Print, word for word, the part of the telehealth text starting with "Video-based triage and" and going on through "compensation injury claims.".

Page text.
+++

2023, April, National Telehealth Conference: In the aftermath of COVID, have we hit peak Telehealth and what is the future of virtual care?

Pfeiffer, S. (2023). In the aftermath of COVID, have we hit peak Telehealth and what is the future of virtual care?, National Telehealth Conference 2023, April 2023.


The current situation in Australia was shown to be impacted by staff shortages, clinician burnout, chronic disease, and scalability issues on Slide 8 of Dr Pfeiffer’s Presentation. To address gaps in the current system, Slide 13 of Dr Pfeiffer’s Presentation proposed expanded Medicare reimbursements, better training, infrastructure & patient pathways, and more flexible working arrangements. 

Further, Dr Pfeiffer described the future of virtual care through the lens of Coviu’s measurement-based virtual care platform and the key factors to consider, being:

  • A more interconnected virtual care landscape
  • Focus on outcome measurements 
  • Patient-centred care a key driver
  • Artificial Intelligence 



2019: Early Intervention Injury Management via Telehealth

Pfeiffer, S., & Borman, G. (2019). Early Intervention Injury Management via Telehealth. Australian Occupational Therapy Journal. July 2019.



Video-based triage and early intervention provide an opportunity in occupational therapy that has not seen a lot of use. This case study explains the technological setup, practical execution, and results.


There are many advantages to telehealth for triage and early intervention:

•injured workers get assessed and treated almost immediately post-injury ensuring they get the right advice in a timely manner – no matter where they are,

• their supervisors get immediate advice as to whether a worker has to stop working or what types of efforts to avoid when continuing to work, and

• the employers save on lost time and workers’ compensation injury claims.

+++

Study material.
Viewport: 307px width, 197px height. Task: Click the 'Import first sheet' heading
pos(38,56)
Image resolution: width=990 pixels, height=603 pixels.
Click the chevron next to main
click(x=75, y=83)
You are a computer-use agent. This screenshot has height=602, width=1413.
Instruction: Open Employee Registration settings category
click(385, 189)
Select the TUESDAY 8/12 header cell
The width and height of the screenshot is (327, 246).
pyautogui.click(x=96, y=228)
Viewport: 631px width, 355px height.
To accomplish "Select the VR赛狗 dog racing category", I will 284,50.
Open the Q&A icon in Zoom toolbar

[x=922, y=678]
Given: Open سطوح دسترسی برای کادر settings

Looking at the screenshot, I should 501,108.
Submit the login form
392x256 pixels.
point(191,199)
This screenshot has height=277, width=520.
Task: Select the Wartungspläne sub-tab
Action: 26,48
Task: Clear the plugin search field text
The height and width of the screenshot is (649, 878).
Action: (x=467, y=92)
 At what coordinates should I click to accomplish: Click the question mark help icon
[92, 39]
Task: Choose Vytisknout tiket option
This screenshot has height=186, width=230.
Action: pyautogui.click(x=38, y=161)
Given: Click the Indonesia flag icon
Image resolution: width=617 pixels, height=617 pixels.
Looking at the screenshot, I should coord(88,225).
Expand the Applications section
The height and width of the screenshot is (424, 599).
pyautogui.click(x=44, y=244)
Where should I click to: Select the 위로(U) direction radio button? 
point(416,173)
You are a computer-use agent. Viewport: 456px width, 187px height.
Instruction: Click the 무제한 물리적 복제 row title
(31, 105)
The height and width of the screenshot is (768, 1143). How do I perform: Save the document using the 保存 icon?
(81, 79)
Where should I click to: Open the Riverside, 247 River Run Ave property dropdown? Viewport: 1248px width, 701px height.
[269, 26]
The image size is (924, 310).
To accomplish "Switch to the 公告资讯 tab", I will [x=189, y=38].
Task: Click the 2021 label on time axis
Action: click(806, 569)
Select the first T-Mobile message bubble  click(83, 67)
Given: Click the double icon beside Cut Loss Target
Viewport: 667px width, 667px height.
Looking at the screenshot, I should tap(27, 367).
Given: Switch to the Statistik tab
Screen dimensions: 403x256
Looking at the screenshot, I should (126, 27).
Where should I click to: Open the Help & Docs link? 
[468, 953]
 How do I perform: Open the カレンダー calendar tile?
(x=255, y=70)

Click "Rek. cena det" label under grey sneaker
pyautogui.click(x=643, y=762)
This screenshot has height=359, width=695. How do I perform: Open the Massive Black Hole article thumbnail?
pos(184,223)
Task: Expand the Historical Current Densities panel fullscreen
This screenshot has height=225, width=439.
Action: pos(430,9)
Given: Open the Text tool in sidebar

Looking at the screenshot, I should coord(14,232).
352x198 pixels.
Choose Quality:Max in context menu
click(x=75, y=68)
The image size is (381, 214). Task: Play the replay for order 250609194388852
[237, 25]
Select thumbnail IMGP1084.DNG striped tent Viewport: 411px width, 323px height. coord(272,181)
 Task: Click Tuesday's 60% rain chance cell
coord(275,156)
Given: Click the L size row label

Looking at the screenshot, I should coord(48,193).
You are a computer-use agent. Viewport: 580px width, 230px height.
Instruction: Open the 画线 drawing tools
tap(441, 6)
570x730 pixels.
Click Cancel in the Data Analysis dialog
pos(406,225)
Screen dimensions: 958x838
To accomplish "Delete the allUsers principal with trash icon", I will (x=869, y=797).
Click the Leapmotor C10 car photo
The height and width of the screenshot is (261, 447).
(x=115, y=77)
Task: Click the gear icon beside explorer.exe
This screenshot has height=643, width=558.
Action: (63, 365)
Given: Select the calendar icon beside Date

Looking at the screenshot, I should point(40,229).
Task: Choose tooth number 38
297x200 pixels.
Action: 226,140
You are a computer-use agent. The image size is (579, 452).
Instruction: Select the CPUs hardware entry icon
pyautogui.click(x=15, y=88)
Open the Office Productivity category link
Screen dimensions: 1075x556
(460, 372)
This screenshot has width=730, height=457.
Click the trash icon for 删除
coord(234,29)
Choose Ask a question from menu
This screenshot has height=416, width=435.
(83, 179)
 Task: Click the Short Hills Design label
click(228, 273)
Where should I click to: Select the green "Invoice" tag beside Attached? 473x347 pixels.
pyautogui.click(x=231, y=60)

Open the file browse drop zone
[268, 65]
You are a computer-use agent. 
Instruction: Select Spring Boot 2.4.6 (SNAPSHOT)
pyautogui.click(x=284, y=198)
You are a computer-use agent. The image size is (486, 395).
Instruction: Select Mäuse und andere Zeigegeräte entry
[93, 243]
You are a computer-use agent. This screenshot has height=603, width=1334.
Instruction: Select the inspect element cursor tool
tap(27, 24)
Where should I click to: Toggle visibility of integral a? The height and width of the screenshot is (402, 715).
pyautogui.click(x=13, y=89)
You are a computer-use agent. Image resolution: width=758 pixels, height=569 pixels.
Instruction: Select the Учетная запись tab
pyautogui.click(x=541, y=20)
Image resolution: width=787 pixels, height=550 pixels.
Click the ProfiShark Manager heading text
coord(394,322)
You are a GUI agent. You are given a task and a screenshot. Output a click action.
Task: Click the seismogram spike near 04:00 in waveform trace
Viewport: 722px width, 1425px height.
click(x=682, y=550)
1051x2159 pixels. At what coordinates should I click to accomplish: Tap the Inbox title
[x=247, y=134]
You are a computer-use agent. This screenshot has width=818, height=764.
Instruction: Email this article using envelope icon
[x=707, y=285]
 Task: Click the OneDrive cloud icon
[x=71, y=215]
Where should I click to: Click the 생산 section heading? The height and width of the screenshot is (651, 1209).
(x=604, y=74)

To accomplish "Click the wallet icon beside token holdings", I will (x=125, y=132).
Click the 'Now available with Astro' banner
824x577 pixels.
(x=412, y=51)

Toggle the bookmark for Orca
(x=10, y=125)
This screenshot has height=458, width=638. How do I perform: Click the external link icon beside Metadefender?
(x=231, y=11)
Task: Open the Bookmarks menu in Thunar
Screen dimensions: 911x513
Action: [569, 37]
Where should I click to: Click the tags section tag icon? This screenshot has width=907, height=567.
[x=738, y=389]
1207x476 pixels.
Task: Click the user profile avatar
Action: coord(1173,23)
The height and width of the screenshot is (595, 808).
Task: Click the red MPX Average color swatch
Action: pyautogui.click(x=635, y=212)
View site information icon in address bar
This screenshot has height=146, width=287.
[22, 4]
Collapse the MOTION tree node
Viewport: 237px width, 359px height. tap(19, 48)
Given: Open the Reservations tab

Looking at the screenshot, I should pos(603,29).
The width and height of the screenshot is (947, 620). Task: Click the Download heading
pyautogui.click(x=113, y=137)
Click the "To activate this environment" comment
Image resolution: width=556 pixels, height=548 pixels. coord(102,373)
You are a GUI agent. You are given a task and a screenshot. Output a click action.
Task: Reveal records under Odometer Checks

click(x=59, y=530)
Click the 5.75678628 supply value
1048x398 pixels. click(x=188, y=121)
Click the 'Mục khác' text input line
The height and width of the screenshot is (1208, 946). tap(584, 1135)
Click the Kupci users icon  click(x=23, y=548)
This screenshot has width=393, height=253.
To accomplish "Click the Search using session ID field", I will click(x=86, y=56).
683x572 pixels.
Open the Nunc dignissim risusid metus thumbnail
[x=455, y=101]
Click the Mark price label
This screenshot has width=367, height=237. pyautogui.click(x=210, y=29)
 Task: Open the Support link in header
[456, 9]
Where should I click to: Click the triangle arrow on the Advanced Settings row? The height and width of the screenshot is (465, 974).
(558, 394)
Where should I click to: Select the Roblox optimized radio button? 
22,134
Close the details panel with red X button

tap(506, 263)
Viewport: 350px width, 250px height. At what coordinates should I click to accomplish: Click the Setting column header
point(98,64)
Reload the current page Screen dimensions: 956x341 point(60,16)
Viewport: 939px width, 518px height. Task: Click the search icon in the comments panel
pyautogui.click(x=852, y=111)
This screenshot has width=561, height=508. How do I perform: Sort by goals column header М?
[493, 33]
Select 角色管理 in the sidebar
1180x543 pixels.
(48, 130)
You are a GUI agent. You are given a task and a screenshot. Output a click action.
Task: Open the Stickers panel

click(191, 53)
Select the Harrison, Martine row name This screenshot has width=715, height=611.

+++

Expected output.
Video-based triage and early intervention provide an opportunity in occupational therapy that has not seen a lot of use. This case study explains the technological setup, practical execution, and results.


There are many advantages to telehealth for triage and early intervention:

•injured workers get assessed and treated almost immediately post-injury ensuring they get the right advice in a timely manner – no matter where they are,

• their supervisors get immediate advice as to whether a worker has to stop working or what types of efforts to avoid when continuing to work, and

• the employers save on lost time and workers’ compensation injury claims.